> Text for analysis:

· · · ·

As required by law, then President Bush proposed legislation to comply with the trigger on February 27, 2008. Granted (and certainly no surprise), Bush's proposal sucked. Bush ignored the prescription drug subsidies problem and set his sights on undermining the Medicare program as a whole instead:
According to the administration, the legislation (H.R. 5480/S. 2662) takes an approach to strengthening Medicare that includes limits on means testing for Part D premiums and medical liability costs; improved health information technology and electronic medical records; transparency in price and quality information; and incentives for providers to deliver and Medicare beneficiaries to choose high-quality, low-cost health care.
At the same time, the president’s fiscal year 2009 budget proposes more than $182 billion in cuts to the Medicare program over five years, $137 billion of which would come from hospitals.
All hell broke loose. But instead of taking more than a passing swipe at the specifics of Bush's proposed drastic cuts in Medicare and taking the opportunity instead to talk about the huge tax-payer funding subsidies given away to big Pharma in Part D, Democrats and other Medicare supporters began to attack the trigger itself.

· · · ·

Dataset records:
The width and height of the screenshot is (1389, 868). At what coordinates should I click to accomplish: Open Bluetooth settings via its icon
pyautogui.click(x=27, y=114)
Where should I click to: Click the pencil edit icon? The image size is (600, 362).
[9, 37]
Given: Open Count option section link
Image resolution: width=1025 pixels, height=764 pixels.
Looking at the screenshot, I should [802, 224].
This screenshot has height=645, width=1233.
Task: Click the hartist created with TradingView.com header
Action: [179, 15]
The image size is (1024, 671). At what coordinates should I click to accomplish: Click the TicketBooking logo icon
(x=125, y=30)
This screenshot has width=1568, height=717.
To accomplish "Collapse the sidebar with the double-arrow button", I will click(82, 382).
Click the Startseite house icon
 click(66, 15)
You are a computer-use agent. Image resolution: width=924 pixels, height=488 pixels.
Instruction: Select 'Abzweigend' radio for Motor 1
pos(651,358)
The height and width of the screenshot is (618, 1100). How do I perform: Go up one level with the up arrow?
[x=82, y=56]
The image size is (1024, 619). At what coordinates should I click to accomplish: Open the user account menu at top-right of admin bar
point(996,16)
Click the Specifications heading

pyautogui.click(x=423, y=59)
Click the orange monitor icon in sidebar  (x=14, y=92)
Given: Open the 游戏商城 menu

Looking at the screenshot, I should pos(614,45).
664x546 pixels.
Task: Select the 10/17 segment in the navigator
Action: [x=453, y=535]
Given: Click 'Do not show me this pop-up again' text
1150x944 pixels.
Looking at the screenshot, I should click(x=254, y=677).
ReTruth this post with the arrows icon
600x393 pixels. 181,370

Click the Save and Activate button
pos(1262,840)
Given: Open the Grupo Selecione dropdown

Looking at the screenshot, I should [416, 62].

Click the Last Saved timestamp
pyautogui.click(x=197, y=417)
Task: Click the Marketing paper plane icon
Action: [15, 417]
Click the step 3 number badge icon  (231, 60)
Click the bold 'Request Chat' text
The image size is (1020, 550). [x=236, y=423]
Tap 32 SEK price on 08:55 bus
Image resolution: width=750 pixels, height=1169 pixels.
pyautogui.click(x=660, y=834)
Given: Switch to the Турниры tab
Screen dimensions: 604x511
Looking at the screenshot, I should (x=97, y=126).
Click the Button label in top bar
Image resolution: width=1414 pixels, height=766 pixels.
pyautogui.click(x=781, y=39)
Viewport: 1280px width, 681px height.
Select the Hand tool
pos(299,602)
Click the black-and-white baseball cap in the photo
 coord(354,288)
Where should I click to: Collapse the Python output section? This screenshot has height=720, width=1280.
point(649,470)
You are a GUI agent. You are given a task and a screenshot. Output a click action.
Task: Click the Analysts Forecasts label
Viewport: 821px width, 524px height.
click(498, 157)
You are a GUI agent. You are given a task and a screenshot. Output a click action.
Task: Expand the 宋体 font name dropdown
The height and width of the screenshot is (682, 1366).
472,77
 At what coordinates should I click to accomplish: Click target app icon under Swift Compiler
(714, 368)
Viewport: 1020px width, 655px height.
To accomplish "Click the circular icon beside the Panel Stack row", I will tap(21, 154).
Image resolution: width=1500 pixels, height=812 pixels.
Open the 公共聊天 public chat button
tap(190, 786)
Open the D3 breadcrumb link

· · · ·

> To do:
1 > In the passage about Bush's Medicare proposal, how much in Medicare cuts over five years does the president's fiscal year 2009 budget propose?
2 > Write the next part of the passage about Bush's Medicare proposal, picking up after its final sentence.

> Answers to the exercises:
1 > More than $182 billion.

2 >
House Energy and Commerce Committee Chair John Dingell (D-Mich.) called the Medicare trigger "little more than a scare tactic to promote cuts to the most successful program of our time." The Center for Medicare advocacy called the trigger "entirely arbitrary." The Center of Budget and Policy Priorities called the trigger an "arbitrary benchmark laden with ideological overtones and inconsistent with Medicare’s basic financing structure." Judith Stein, in a commentary for Neiman Watchdog, said, "The 45% Trigger creates significant obstacles to an array of options to improve and stabilize Medicare."
Discussions surrounding the trigger debate quickly became more of a political battle than a policy debate. And in July 2008, House Democrats put the trigger on hold and ended debate.
At the time, I'm sure it made sense to the Democrats to put a hold on trigger requirements that would give President Bush his chance to gut Medicare once and for all. But wait. The Democrats got a second and better chance to take take action in a much improved Congressional makeup the next year.
After the November 2008 elections, Democrats had won the White House, a strong majority in the Senate, and firm control of the House of Representatives. What did they do in response to the Medicare D trigger which could not be held off any longer? They included a one-line item in their rules package stating that the Medicare trigger "shall not apply during the 111th Congress":
January 8, 2009: The House on Tuesday voted 242-181 to approve an operating rules package (H Res 5) that eliminates the Medicare trigger, which requires the president to submit a plan to contain Medicare costs if they reach a certain level.
Steny Hoyer (D-Md.) explained:
the trigger is "an ideologically driven target based on a misleading measure of Medicare's financial health."
ideologically driven target? Wouldn't ANY trigger be based on ideology?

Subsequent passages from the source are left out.